5 Steps to Get on Track if You’re Living Paycheck to Paycheck

Do you find yourself falling behind and not able to live within your means? If you’re not sure if you’re living beyond your means, check out my recent article where I help you figure out if you need to make some changes.

Here are some solutions to help you live within your means and improve your financial situation:

1. Track Your Spending

It’s easy to lose track of what you spend, especially when you use credit cards, debit cards, and automatic bill pay. While those methods are convenient, they hinder our ability to determine how much we are actually spending. Ideally, you should track your spending for 30 days. Track every penny so that you can get an accurate accounting of where your money is going. Tracking how you spend your money over a 30-day period is useful for creating an accurate spending plan.

2. Create a Spending Plan

A spending plan is a great way to evaluate your income and expenses. To create an effective spending plan, you must be honest about your spending habits. Look for ways to reduce expenses and/or increase income. Read more about creating the perfect budget for you.

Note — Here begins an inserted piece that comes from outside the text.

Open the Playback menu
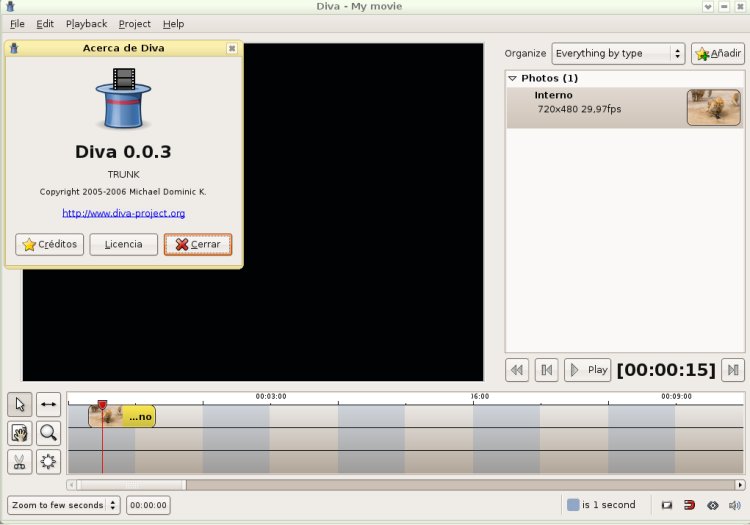This screenshot has width=750, height=525. (86, 24)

3. Set Up Your Emergency Fund Before Paying Your Debt

You need to be prepared for emergencies. If you are using all of your extra income to pay down debt and an emergency occurs, you will end up taking on more debt, the exact opposite of what you want. I recommend saving between 5% – 10% of your net (take home) pay before you put extra money towards debt.

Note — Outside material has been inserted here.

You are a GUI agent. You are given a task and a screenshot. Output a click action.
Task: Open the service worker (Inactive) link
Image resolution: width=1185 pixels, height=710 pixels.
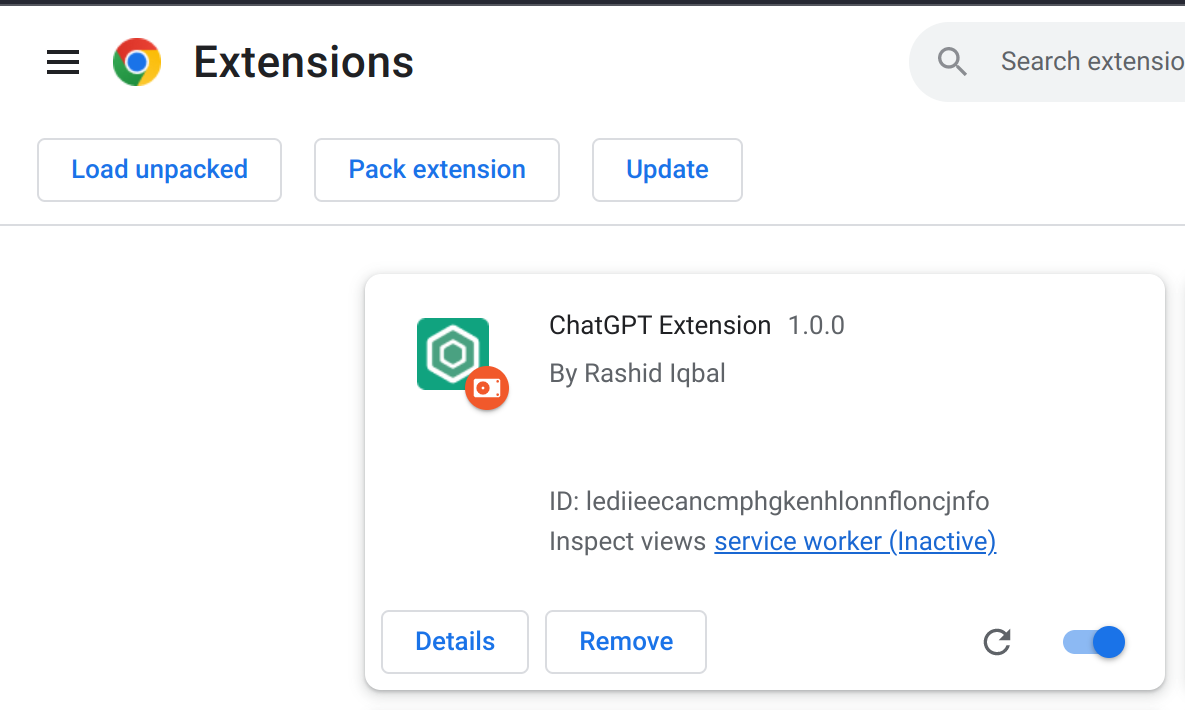pos(854,541)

4. Pay Off Credit and Loans Using the Snowball Method

This snowball method is relatively simple and psychologically satisfying. You pay off the smaller debt first and make your way up to the larger debts. This method may not be the most cost-effective, but it helps motivate you towards debt freedom as you feel accomplished every time you eliminate debt.

Note that you should typically pay off high-interest debt first. Credit cards are usually a great place to start due to their high-interest rates. If you’re highly motivated, I recommend starting with high-interest debt and working your way down. This is called the avalanche method.

5. Use Cash

Using cash is a great way to stick to your budget. Why? You can only spend as much as you have. Swiping a credit card is easy, but limiting yourself to a specific amount of cash is an effective way to get your spending habits in line with your spending goals.

With hard work and commitment, you can live debt-free!